For calculating latency from the Live client see this example.
Matching engine latencies
Overview
In this example we will use the Historical client to process instrument definition and MBO data to calculate matching engine and feed latency. The matching engine latency is the time between a market event and the when the message was sent by the exchange. The feed latency is the time between that message being sent by the exchange and when Databento's servers received it.
See also
Definition
We will use the definition schema in this example to assign the asset to each instrument, allowing us to examine these measurements for different assets.
MBO
We will use the MBO schema in this example to measure the matching engine and feed latency, but any schema which contains the ts_recv
and ts_in_delta
timestamps can be used for this purpose.
Timestamps
Databento provides several nanosecond resolution timestamps for every record. For these calculations, we will use: ts_event
, ts_recv
, and ts_in_delta
. You can review our timestamping guide to learn more about where each of these are captured, but they are briefly described as:
Timestamp | Description |
---|---|
ts_event |
The matching-engine-received timestamp expressed as the number of nanoseconds since the UNIX epoch. |
ts_recv |
The capture-server-received timestamp expressed as the number of nanoseconds since the UNIX epoch. |
ts_in_delta |
The matching-engine-sending timestamp expressed as the number of nanoseconds before ts_recv . |
Example
We will use a few parent symbols for this analysis: ES.FUT
, SR3.FUT
, 6E.FUT
, BTC.FUT
, ZF.FUT
, GC.FUT
, and CL.FUT
. These assets belong to different channels in CME Globex's matching engine which will allow us to compare the matching engine latency between channels. You can read more about Databento's parent symbology here.
import databento as db
import matplotlib.pyplot as plt
import numpy as np
# Set parameters
dataset = "GLBX.MDP3"
products = [
"ES.FUT",
"SR3.FUT",
"6E.FUT",
"ZF.FUT",
"GC.FUT",
"CL.FUT",
]
# Create a historical client
client = db.Historical(key="$YOUR_API_KEY")
# Request definition data
definitions = client.timeseries.get_range(
dataset=dataset,
schema="definition",
symbols=products,
stype_in="parent",
start="2024-01-21T00:00:00-6",
end="2024-01-22T17:00:00-6",
)
# Request MBO data to calculate latency
mbo = client.timeseries.get_range(
dataset=dataset,
schema="mbo",
symbols=products,
stype_in="parent",
start="2024-01-26T05:00:00-6",
end="2024-01-26T17:00:00-6", # 12 hours of mbo
)
# Create a DataFrame for the mbo data
mbo_df = mbo.to_df(pretty_ts=False, map_symbols=False)

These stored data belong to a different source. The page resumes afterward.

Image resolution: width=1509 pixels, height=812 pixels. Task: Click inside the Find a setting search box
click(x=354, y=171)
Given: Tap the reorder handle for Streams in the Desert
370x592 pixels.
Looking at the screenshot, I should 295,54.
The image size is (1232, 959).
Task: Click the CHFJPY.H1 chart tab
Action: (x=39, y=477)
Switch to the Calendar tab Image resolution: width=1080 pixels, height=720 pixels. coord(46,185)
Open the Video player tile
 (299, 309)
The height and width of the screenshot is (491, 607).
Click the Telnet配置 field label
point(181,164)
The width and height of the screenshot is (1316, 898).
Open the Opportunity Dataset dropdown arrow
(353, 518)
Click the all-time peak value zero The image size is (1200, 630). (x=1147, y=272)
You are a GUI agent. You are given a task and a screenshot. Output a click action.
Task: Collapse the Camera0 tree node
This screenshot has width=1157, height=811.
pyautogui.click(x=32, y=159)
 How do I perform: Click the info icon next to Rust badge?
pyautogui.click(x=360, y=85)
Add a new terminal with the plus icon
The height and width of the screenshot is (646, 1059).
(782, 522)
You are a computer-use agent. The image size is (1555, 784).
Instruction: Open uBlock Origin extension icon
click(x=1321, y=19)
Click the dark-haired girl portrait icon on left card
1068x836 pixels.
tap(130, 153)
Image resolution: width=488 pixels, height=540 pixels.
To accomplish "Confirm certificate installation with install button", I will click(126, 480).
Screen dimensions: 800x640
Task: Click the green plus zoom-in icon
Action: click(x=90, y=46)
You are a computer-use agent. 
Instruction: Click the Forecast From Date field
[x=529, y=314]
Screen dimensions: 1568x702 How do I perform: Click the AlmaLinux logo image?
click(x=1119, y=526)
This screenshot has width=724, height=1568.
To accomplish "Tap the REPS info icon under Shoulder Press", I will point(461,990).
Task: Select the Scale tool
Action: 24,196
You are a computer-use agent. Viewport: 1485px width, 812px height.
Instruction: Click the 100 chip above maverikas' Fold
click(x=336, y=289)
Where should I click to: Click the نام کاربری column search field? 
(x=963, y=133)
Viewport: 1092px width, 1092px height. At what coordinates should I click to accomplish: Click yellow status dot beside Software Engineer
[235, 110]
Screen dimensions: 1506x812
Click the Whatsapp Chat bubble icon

# Filter out any records with a bad ts_recv timestamp
mbo_df[mbo_df["flags"] & db.RecordFlags.F_BAD_TS_RECV == 0]
# Check for bad timestamps
if (mbo_df.index == db.UNDEF_TIMESTAMP).any():
raise ValueError("Data contains one or more undefined ts_recv timestamps")
if (mbo_df["ts_in_delta"] == db.UNDEF_TIMESTAMP).any():
raise ValueError("Data contains one or more undefined ts_in_delta timestamps")
# Calculate latency
mbo_df["latency_matching_us"] = (mbo_df.index - mbo_df["ts_in_delta"] - mbo_df["ts_event"]) / 1e3
mbo_df["latency_send_to_recv_us"] = mbo_df["ts_in_delta"] / 1e3
mbo_df = mbo_df[["instrument_id", "latency_matching_us", "latency_send_to_recv_us"]]
# Get the asset and instrument class for every symbol
def_df = definitions.to_df(pretty_ts=False, map_symbols=False)
def_df = def_df[["instrument_id", "asset", "instrument_class"]].set_index("instrument_id")
# Join the two DataFrames
latency_df = mbo_df.join(def_df, on="instrument_id")
# Plot send to receive latency across all symbols
data = latency_df["latency_send_to_recv_us"]
sorted_data = np.sort(data)
cum_probability = np.linspace(0, 1, num=len(sorted_data))
plt.plot(sorted_data, cum_probability)
plt.title("Send to Receive Latency")
plt.grid(axis="x")
plt.xscale("log")
plt.ylabel("Cumulative Probability")
plt.xlabel("Latency (microseconds)")
plt.show()
# Plot matching engine latency across all symbols
data = latency_df["latency_matching_us"]
sorted_data = np.sort(data)
cum_probability = np.linspace(0, 1, num=len(sorted_data))
plt.plot(sorted_data, cum_probability)
plt.title("Matching Engine Latency")
plt.grid(axis="x")
plt.xscale("log")
plt.ylabel("Cumulative Probability")
plt.xlabel("Latency (microseconds)")
plt.show()
# Plot matching engine latency for each asset
for asset, group in latency_df.groupby("asset")["latency_matching_us"]:
data = np.percentile(group, range(0, 101))
plt.plot(
data.take([50, 90, 95, 99]),
[asset] * 4,
marker="|",
linestyle="",
markersize=20,
)
plt.scatter(
data,
[asset] * len(data),
marker=".",
alpha=[1 - abs(i - 50) / 50 for i, _ in enumerate(data)],
)
plt.title("Matching Engine Latency")
plt.grid(axis="x")
plt.xscale("log")
plt.ylabel("Channel")
plt.xlabel("Latency (microseconds)")
plt.show()